Tuesday 6 September, 2016.
By Gaby Smith and Zoë Shacklock
- Alexandra Endaltseva (Linkoping University, Sweden), ‘To care FOR and to care ABOUT: disability knowledge work and communication in the context of Russian MS society’
- Sally Chivers (Trent University), ‘Not an activist? The puzzling place of advocacy in care advice’
-Forms of advocacy, action and activism within contemporary global societies and local communities.
-Being a reluctant, everyday activist and addressing the role of media campaigns.
Alexandra Endaltseva presents today her preliminary results, and on a personal note mentions that she cares about this research very much. It is part of a larger current project that she is working on, that is also her own PhD research.
She describes her research as a journey- and in honing in on one part of her study, where she has been collecting her data within the STS field: the interdisciplinary relationship between communication and social movements and disability studies is vital. In looking at how the Russian Multiple Sclerosis Society (RuMSS), this work highlights the role of communication, but also the importance of action, speaking to how the body can be affected by this condition.
Under the category of care, she shares contextual knowledge and encourages this specific type of care activism. Through this, using some of the real, authentic conversations had with people- this research opens up a wholly honest dialogue, giving a voice to this area of study in order to improve lives, and inclusion. In each model (whether biomedical, or social), discourses of care become used a symbol. Referring to Bitzer (1992) there is the suggestion that imperfection may be marked by urgency, but this produces audience, or in other words, agents of change. Thus overall, leading to possible action.
Activism in the knowledge about one’s one body and an action based on personal experience, speak to the critical realist approach to disability that Alexandra discusses within her research on the ‘School of multiple sclerosis in Russia’. In the context of the knowledge of the body and one’s social rights, the School’s intent is to initiate the societal shift from bio-beaurocratic understanding of disability and disease to a bio-socio approach. In aiming to construct health, (a state that is ever-changing) the school’s main aims revolve around talking, sharing, and showing the different facets of care and living with MS.

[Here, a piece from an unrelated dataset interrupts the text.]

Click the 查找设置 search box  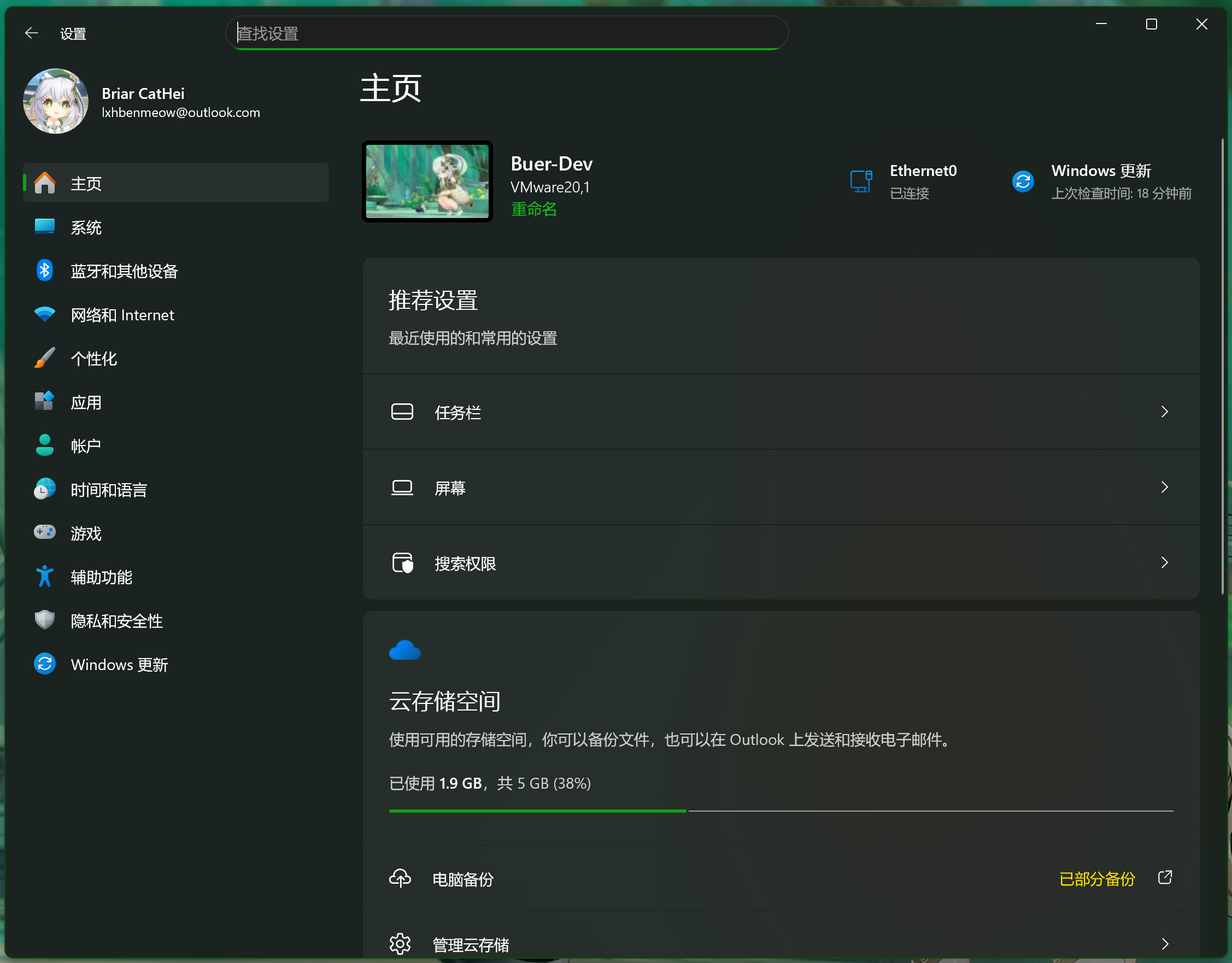pos(507,33)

Sally Chivers discusses the often ‘unsung hero’- the carer at home, and usually ‘the good girl’ role taken on by many women from all corners. Drawing from various forms of C21st ‘advice literature’, Sally argues that even when the advice is useful- it can be damaging. She highlights this in the texts Mindful Caregiver and 36h Day, which draws together aspects of neoliberal rhetoric, yet also conveys the character of ‘the good girl’ caregiver through blame, guilt, and other systemic struggles faced.
The pamphlets, videos, and guidebooks that do address the need for care position the moral responsibility and usually place this type of care on the female household member. By not addressing the systemic issues of institutional care, which are often aggravated by austerity, Chivers places this in a Canadian context, highlighting the Ontario situation. The ‘Put Ontario Patients First‘ campaign which, is argued to capitalise on a general public fear of caring for an ageing population, featured white, middle-aged, middle-class women who in fighting for healthcare and appropriate state help stated that they were not activists, but dubbed themselves as healthcare quarterbacks for their entire families.
Thinking through the trajectory of the good activist and in the discussion of how and why austerity depends on ableism, the issues emerge that place a depoliticisation of care at the centre of becoming an everyday reluctant activist. The paper touches on Evelyn Nakano Glenn observation in that, ‘paid caring has not been included in the modernisation of labour relations.’ Both paid and unpaid care work become an issue of a particular type of ableism, often depending on the individual, the work that must be done, but also the way in which media plays a role in the conversation around care advocacy.